Abstract
Purpose :
The aim of this study was to investigate the effect of platelet-derived growth factor (PDGF)-BB on the proliferation of cells and its possible mechanism in human orbital fibroblasts.
Methods :
Human orbital fibroblasts were obtained from orbital fat from decompression surgery in patients with thyroid-associated ophthalmopathy (TAO). The cells were treated with PDGF-BB and the number of cells number was counted using an ADAM automatic cell counter. The expression of Programmed cell death 4 (PDCD4) was determined by western blotting. The effect of PDCD4 on cell proliferation was evaluated using PDCD4 siRNA treansfected cells. The level of microRNA (miRNA)-21 was measured by quantitative real-time RT-PCR. In addition, the role of miRNA-21 in PDCD4 expression and the proliferation of PDGF-BB-treated cells was assessed using anti-miRNA-21 transfected cells and by treatment with resveratrol, an inhibitor of miRNA-21.
Results :
PDGF-BB was found to enhance cell proliferation, whereas it inhibited PDCD4 expression in human orbital fibroblasts.
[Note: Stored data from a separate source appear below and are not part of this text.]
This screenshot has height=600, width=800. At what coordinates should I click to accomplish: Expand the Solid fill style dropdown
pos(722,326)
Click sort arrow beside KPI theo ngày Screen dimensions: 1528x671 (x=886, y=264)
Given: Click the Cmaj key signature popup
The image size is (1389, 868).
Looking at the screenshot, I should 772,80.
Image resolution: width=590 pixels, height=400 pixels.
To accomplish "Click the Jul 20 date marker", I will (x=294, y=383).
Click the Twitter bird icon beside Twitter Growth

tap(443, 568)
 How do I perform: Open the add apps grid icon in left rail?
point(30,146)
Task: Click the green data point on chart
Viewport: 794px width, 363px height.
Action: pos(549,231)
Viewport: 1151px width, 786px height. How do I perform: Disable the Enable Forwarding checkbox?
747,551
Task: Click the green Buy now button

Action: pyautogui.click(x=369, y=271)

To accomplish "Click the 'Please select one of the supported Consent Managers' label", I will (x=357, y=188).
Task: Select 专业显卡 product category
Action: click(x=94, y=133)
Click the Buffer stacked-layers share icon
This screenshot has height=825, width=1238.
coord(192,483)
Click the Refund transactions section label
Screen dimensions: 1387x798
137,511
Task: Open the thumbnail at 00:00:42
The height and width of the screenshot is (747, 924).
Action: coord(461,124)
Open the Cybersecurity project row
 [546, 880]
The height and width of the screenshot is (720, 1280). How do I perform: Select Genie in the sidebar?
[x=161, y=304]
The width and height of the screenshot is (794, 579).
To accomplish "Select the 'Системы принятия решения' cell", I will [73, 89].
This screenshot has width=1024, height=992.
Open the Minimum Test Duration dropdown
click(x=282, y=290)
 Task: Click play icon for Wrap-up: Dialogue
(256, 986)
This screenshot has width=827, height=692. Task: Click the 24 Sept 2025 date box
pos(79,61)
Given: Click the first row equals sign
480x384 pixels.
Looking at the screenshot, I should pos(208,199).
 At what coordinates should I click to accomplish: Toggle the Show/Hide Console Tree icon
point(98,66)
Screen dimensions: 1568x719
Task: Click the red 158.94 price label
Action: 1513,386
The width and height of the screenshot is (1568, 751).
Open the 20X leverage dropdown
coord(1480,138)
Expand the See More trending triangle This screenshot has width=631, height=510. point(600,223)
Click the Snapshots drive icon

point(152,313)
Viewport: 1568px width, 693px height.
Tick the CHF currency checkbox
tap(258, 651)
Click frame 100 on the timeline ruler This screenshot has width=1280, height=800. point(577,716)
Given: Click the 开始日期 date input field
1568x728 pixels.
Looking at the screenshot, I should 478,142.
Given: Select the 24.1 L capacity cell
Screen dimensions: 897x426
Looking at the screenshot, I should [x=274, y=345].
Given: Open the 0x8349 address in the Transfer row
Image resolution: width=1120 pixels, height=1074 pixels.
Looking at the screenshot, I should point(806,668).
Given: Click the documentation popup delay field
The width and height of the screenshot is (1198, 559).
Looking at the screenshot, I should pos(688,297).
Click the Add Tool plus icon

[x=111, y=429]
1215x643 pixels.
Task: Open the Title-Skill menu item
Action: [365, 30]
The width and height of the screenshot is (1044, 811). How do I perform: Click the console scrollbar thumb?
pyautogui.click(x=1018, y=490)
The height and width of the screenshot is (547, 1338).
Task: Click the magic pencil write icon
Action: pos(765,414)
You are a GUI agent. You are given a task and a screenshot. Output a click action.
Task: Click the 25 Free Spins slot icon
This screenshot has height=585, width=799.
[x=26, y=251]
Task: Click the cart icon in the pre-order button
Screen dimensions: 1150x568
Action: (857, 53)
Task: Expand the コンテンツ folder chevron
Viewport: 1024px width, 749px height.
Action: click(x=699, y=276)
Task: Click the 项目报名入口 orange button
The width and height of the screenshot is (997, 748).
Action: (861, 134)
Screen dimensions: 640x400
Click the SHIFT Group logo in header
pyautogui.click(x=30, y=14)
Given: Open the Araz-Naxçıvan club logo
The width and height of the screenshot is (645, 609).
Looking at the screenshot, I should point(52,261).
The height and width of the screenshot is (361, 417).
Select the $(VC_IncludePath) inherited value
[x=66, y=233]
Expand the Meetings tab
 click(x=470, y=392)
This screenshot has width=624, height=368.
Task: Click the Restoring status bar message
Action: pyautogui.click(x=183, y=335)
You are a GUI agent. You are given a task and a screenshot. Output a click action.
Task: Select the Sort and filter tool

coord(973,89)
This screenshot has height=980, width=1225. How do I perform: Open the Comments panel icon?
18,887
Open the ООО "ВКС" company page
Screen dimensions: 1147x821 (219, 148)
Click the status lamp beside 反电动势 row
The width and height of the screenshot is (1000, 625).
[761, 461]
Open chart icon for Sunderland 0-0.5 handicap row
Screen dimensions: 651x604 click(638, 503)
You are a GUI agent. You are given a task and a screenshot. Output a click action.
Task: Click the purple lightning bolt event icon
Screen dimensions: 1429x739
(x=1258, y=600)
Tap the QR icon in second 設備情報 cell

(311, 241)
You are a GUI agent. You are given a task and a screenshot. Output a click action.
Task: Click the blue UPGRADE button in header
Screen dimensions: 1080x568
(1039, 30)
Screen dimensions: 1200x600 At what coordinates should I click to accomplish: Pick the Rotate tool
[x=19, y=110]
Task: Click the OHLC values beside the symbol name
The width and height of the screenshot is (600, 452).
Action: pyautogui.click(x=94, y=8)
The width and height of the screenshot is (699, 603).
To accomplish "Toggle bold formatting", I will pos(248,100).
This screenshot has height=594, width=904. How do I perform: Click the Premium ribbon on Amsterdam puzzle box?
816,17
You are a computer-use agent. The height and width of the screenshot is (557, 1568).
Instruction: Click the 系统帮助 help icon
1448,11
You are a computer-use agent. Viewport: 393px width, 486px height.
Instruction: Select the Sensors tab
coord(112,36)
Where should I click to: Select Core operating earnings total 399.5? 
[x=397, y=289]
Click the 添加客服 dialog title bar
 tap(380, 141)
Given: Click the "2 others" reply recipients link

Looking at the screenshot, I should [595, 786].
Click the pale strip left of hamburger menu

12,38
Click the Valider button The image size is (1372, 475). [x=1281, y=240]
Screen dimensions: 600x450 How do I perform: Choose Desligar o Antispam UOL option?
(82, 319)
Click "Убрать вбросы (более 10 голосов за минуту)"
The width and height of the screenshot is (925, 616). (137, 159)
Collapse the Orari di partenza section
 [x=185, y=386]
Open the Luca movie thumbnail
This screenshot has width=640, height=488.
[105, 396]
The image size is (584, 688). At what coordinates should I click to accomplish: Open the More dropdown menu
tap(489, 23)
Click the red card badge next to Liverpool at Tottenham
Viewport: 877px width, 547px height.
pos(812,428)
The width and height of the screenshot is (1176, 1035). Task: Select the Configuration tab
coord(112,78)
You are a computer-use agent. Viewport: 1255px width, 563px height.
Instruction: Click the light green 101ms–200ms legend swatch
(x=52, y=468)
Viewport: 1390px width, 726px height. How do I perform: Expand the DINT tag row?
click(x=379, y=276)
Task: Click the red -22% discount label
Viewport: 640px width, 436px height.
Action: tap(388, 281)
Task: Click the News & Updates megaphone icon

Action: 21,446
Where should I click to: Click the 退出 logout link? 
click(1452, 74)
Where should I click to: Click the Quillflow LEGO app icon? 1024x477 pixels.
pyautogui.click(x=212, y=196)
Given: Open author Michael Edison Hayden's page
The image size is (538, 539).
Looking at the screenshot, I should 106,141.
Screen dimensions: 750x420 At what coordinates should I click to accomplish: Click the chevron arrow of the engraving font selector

The down-regulation of PDCD4 by PDCD4 siRNA transfection significantly increased the number of human orbital fibroblasts. In addition, PDGF-BB increased the level of miRNA-21 in human orbital fibroblasts. Transfection with anti-miRNA-21 and treatment with resveratrol partially restored the expression of PDCD4 and led to a reduction in cell number in PDGF-BB treated orbital fibroblasts.
Conclusions :
PDGF-BB enhances proliferation by suppressing PDCD4 expression via the up-regulation of miRNA-21 in human orbital fibroblasts. These results suggest that PDGF-BB stimulates cell proliferation through microRNA-21-mediated PDCD4 down-regulation, subsequently leading to the development of TAO.
This is an abstract that was submitted for the 2016 ARVO Annual Meeting, held in Seattle, Wash., May 1-5, 2016.